Kristin Lesseig, associate professor in the Dept. of Teaching and Learning at WSU Vancouver, is identifying current WSU instructor mindsets regarding students’ math intelligence and abilities. She will implement strategies to instill a growth mindset in those teachers, and assess how mindset changes impact student success in gateway math-intensive courses. In the project “Interventions to Instill Growth Mindset Attitudes Among Instructors in Math-intensive Gateway Courses,” she will work with these Vancouver faculty: Alexander Dimitrov, associate professor in the Dept. of Mathematics and Statistics;Tahira Probst, professor in the Dept. of Psychology; and, Uchila Umesh, professor of marketing in the Dept. of Marketing and International Business. The project builds upon outcomes from a 2016-18 WSU Student Success Seed Grant titled, “Interventions to Instill a Growth Mindset among Students in Math-Intensive Gateway Courses.”

Amy Nielsen, clinical assistant professor of chemistry, and Joe Hedges, assistant professor and coordinator in the Dept. of Fine Arts, are developing a new course in which students will learn the chemical origins of color perception and create painting projects from pigments they have synthesized themselves in the laboratory.
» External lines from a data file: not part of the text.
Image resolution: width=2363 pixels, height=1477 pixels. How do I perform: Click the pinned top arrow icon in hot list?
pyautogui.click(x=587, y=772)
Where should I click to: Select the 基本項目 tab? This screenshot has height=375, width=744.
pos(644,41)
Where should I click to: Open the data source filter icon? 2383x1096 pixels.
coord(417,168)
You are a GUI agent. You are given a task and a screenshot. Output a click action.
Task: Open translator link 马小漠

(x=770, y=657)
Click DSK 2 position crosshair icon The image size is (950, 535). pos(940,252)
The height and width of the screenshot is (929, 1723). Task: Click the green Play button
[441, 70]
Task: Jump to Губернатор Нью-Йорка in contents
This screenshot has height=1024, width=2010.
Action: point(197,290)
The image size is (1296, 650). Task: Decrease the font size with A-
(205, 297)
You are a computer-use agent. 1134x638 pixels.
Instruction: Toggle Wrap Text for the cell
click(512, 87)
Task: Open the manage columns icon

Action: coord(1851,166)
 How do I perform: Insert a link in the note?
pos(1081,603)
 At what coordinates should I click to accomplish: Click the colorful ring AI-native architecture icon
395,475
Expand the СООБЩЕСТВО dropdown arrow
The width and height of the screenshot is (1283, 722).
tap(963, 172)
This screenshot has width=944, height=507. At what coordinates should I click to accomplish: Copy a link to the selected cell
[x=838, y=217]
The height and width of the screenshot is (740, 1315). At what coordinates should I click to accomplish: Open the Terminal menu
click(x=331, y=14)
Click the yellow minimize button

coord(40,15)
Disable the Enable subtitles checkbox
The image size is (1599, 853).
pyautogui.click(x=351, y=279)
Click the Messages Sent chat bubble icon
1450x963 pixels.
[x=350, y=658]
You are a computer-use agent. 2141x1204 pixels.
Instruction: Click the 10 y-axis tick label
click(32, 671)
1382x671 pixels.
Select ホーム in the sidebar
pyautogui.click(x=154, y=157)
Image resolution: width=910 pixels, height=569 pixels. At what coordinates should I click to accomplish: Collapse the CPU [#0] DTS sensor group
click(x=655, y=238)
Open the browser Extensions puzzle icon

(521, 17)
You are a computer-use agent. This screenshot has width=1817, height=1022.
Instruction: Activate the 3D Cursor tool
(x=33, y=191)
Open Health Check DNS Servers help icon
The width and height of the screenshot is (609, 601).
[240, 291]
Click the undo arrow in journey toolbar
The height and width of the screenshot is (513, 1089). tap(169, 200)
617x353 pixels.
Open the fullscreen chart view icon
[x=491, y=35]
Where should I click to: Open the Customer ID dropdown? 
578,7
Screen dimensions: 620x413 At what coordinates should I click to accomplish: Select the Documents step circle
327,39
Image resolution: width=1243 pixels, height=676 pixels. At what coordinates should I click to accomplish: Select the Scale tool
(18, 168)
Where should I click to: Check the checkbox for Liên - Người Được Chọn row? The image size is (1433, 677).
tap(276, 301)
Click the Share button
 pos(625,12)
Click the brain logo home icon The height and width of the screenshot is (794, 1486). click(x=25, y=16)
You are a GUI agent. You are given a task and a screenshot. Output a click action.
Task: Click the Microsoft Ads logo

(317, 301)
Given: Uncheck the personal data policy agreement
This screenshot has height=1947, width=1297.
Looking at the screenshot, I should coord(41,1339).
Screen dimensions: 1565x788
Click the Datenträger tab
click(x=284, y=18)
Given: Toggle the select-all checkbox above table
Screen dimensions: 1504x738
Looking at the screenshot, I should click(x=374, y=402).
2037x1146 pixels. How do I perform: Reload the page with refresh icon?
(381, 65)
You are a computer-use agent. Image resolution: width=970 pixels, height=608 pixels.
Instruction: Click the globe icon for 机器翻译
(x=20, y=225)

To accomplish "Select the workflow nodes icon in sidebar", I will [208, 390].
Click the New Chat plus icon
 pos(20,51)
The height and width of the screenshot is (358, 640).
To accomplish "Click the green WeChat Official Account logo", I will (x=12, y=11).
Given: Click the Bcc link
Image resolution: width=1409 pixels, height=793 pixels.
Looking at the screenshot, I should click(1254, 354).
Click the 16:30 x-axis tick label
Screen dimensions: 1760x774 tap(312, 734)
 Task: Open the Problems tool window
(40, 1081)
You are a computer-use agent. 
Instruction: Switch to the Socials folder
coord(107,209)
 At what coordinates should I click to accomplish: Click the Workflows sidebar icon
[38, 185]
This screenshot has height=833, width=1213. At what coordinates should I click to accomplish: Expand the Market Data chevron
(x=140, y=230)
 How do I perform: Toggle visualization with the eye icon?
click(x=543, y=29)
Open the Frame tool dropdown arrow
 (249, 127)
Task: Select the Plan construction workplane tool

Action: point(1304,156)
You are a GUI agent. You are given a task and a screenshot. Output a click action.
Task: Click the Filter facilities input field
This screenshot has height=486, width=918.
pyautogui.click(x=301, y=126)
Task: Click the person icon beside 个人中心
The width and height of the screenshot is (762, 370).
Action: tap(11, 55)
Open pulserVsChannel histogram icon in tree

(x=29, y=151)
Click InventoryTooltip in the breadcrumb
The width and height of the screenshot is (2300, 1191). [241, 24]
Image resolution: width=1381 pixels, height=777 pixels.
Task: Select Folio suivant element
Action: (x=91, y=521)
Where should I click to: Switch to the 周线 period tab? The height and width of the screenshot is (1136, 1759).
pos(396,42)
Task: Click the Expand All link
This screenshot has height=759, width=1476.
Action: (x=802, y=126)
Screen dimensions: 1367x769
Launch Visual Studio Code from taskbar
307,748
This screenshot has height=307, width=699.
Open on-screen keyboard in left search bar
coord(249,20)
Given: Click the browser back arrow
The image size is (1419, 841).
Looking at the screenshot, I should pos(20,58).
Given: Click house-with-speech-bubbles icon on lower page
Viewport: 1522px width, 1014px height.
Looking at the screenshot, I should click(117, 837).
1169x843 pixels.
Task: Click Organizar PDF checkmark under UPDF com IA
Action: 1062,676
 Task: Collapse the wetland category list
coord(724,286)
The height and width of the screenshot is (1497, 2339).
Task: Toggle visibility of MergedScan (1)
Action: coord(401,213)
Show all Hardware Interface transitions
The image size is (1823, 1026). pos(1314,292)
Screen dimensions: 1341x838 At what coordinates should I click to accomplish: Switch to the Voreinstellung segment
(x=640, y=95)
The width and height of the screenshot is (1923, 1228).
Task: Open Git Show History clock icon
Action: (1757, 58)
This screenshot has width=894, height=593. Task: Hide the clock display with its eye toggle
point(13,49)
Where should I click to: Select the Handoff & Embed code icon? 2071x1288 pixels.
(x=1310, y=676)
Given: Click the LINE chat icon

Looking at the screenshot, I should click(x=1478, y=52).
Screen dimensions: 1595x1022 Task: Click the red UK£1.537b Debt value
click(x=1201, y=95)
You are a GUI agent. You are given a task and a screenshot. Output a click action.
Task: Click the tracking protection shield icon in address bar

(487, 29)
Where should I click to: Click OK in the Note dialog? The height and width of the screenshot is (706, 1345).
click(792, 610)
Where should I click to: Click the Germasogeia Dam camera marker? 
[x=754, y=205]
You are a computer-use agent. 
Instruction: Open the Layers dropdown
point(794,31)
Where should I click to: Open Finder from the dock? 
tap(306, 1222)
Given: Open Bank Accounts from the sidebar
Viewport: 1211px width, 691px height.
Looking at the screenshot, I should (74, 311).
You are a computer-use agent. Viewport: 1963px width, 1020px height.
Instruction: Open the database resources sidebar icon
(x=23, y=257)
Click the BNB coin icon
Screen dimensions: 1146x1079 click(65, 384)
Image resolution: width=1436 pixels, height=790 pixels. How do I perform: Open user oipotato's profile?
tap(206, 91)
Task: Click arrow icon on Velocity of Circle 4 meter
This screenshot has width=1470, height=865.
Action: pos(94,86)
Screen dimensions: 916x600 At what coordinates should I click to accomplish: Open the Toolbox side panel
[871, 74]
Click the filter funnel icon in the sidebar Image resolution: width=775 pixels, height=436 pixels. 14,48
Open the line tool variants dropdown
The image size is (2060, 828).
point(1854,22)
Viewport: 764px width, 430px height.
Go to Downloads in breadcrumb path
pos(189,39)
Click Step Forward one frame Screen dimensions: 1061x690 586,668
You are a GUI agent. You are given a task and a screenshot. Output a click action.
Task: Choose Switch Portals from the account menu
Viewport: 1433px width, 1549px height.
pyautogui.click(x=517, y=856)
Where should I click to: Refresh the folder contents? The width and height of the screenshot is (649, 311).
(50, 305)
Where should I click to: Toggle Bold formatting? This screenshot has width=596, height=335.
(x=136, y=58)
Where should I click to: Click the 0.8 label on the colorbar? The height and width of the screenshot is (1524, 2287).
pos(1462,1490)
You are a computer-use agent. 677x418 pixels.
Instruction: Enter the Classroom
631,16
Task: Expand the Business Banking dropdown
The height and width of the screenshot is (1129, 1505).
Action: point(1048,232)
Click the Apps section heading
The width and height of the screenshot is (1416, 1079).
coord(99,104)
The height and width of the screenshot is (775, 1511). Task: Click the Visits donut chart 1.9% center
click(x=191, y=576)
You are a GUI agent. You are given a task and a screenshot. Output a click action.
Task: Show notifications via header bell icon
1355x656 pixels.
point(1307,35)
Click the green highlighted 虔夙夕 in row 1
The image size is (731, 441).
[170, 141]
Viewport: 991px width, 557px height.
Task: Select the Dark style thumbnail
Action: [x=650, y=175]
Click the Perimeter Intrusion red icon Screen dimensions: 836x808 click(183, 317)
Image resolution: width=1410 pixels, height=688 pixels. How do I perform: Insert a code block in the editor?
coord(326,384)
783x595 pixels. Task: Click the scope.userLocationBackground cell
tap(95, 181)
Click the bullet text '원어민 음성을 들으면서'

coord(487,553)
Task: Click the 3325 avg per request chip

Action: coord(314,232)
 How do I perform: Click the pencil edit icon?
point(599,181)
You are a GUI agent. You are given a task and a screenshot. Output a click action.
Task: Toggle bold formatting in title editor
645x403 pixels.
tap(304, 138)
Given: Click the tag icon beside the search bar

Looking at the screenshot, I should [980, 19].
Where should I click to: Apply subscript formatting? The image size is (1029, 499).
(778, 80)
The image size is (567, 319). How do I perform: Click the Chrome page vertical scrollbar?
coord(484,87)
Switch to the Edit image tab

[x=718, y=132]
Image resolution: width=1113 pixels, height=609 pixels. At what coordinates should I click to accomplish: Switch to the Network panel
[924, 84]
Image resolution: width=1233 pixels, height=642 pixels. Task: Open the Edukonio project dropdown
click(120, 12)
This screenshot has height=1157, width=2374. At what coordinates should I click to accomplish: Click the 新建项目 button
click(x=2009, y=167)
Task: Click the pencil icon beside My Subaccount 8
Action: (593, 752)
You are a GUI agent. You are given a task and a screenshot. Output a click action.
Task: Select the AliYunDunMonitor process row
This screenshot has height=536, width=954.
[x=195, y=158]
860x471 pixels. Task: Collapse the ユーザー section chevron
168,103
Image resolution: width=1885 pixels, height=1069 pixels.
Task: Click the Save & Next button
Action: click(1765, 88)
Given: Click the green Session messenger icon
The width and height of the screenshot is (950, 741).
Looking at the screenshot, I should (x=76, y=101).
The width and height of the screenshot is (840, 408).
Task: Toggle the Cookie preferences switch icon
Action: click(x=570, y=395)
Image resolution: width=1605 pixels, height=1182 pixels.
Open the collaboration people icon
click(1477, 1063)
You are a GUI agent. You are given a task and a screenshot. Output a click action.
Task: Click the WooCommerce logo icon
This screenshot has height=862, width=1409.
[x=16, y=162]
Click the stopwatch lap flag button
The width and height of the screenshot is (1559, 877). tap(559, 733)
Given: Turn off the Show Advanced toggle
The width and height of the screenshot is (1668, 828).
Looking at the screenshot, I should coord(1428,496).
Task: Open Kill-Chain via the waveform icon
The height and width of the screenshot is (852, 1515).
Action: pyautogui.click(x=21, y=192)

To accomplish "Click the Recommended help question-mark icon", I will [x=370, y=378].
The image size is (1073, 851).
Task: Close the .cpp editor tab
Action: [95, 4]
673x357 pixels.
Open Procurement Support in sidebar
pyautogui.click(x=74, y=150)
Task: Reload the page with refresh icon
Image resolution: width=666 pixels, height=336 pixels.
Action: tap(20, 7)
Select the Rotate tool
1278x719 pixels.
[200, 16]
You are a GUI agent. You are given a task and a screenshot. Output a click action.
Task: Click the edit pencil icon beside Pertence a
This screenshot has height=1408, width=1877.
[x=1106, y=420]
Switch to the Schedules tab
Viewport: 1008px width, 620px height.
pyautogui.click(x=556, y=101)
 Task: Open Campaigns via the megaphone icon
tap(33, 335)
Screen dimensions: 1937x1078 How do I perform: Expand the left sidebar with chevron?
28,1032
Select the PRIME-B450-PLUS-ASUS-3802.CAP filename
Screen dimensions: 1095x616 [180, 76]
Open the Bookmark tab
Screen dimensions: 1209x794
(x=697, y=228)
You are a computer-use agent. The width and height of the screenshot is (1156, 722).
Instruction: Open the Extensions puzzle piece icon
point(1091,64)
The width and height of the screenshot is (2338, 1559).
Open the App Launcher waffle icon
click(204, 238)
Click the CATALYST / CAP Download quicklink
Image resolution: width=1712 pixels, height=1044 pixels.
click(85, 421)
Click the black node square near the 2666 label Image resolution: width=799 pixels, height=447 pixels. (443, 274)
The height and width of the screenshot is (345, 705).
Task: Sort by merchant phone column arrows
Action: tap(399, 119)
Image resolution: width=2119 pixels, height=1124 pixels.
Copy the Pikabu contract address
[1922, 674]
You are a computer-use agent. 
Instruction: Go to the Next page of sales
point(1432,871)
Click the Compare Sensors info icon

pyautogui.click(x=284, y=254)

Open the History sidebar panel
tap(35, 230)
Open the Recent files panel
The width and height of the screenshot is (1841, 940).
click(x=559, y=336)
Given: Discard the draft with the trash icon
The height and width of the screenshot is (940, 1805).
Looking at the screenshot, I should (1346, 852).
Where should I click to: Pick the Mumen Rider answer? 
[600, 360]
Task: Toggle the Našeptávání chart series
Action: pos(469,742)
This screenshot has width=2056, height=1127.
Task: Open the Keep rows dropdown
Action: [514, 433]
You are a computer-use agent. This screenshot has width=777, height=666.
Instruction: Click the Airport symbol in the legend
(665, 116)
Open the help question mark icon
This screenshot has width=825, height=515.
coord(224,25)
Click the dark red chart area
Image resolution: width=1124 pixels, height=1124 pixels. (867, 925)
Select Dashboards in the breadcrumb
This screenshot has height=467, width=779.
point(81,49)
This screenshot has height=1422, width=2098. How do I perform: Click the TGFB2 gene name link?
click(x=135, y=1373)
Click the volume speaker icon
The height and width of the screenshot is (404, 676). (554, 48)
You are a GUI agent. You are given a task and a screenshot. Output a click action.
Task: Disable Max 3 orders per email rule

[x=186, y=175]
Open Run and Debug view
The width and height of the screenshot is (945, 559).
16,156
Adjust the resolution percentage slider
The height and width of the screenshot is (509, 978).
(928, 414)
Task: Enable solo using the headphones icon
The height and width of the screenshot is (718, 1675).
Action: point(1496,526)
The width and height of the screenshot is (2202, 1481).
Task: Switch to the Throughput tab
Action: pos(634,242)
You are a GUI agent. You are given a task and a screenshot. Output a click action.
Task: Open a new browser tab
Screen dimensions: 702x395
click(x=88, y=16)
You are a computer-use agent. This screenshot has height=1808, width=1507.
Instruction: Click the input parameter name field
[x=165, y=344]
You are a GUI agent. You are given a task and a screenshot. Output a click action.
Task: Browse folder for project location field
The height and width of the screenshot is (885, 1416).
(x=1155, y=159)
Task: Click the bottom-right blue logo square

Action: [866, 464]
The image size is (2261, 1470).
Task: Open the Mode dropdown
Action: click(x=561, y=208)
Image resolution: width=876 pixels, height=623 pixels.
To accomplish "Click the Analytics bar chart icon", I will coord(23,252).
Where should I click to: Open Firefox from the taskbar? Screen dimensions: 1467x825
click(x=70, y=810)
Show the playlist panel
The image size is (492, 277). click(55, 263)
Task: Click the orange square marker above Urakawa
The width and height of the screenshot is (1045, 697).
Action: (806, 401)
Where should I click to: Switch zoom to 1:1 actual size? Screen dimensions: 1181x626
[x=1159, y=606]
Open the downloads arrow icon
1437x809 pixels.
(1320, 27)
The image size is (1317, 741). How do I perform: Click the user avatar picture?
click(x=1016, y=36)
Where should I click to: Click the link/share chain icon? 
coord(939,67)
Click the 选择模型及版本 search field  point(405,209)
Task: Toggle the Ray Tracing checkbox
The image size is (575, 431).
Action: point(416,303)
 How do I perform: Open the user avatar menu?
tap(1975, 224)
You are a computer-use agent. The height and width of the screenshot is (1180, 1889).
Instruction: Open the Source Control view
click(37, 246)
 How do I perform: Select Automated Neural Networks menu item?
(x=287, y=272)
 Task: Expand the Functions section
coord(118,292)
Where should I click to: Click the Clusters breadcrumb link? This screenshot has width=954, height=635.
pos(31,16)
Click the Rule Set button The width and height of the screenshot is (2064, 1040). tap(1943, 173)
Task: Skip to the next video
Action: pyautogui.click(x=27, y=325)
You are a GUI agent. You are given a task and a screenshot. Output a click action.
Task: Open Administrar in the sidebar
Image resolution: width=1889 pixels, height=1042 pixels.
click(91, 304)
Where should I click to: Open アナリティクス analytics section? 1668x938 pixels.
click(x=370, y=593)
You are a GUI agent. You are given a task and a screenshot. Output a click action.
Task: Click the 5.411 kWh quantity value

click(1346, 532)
Their Smith Grant project is “Chemistry and Art: Exploring the Painted Surface.” Using lecture, lab, and studio venues, the course fosters students’ formation of a tactile link between chemistry and painting, and looks at the evolution of colored pigments from natural ones used in cave paintings to the development and industrial synthesis of modern chemical pigments in the 20thcentury and beyond.

Soobin Seo, assistant professor in the School of Hospitality Business Management at WSU Everett, is focusing on project-based learning and the creation of a multidisciplinary experience preparing students to meet the demands of the changing marketplace they will enter as graduates. Working with her at Everett are: Jacob Murray, clinical assistant professor and program coordinator in the School of Electrical Engineering and Computer Science; Mark Beattie, clinical assistant professor and program coordinator in the School of Hospitality Business Management, and associate vice chancellor for academic affairs; and, Lucrezia Cuen Paxson, clinical assistant professor in the Dept. of Strategic Communication. The project is, “STEM-Oriented Alliance for Research (SOAR): An Educational Model for Interdisciplinary Project-Based Learning.” The team aims to modify existing projects within three current business, engineering, and communication courses to include an interdisciplinary component.

Bernard Van Wie, professor in the Voiland School of Chemical Engineering and Bioengineering, is expanding the use of Low-Cost Desktop Learning Modules (LC-DLMs) to potentially expose chemical engineering students to applications beyond traditional oil refining and catalysis foci—particularly to biomedical engineering. His project, with Ph.D. research assistants Kitana Kaiphanliamand Olivia Reynolds, is titled “Biomedically-Focused Hands-on Learning Devices for Retention of Women in Engineering.” Van Wie has built and used hands-on, interactive LC-DLMs for more than 20 years to boost student learning and augment teaching effectiveness; devices have typically been used for junior- and senior-level lessons. The team will design new cartridges to simulate fluid flow phenomena in blood vessels and introduce blood separation principles. The revised lessons could interest students to get connected to biomedical studies earlier in their academic careers, a focus that could draw women students, and retain them, in engineering studies.

Lisa Waananen Jones, clinical assistant professor in the Dept. of Journalism and Media Production, is creating an immersive, 24-hour project for journalism students involving news reporting. Her project is “Rural Reporting Plunge: An Experiential Rural Journalism Event.” Teams of four students each will gain experience Oct. 4-5, 2019 by travelling to locations near Pullman. They will interview residents on a topic and collect photos, video, and audio for a story that will be published online. The project expands upon an initial rural-reporting experience in 2018 that had reported positive outcomes.